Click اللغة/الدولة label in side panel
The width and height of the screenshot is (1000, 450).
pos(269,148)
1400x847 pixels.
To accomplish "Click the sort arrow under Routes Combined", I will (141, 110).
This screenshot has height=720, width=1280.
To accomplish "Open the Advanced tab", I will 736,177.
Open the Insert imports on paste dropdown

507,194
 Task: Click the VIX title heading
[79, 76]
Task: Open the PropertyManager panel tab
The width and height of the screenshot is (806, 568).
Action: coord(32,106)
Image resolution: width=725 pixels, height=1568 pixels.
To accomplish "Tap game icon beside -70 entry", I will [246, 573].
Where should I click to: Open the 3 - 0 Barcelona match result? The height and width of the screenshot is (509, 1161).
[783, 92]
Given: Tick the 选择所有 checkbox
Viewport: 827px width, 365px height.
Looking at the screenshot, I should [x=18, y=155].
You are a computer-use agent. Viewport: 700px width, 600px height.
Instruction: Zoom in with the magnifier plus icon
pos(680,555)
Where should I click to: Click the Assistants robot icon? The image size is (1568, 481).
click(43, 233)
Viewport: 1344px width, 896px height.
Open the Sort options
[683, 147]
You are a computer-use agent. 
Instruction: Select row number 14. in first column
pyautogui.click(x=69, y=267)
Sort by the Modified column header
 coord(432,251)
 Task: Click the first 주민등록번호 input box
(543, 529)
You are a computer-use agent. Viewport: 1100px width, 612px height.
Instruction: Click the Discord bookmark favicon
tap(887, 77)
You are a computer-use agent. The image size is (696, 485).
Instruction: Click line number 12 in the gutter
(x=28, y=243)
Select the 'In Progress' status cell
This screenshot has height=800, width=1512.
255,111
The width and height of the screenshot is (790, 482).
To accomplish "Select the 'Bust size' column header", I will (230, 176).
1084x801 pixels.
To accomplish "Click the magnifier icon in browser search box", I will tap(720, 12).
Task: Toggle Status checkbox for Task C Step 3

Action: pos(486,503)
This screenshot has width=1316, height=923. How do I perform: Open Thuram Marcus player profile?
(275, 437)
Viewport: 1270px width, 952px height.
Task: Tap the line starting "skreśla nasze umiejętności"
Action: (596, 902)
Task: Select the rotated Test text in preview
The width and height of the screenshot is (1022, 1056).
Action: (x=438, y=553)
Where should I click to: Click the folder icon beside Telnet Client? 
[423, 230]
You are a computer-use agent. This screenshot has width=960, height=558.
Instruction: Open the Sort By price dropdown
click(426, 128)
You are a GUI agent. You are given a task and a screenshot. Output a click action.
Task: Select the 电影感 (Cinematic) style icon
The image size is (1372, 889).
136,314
════════════════
## Exercise brief
The word to find is "agent". Copy every line of the data that holds it.

## Written response
You are a computer-use agent. Viewport: 700px width, 600px height.
You are a computer-use agent. 
You are a computer-use agent. Viewport: 1100px width, 612px height.
You are a computer-use agent. The image size is (696, 485).
You are a computer-use agent. This screenshot has width=960, height=558.
You are a GUI agent. You are given a task and a screenshot. Output a click action.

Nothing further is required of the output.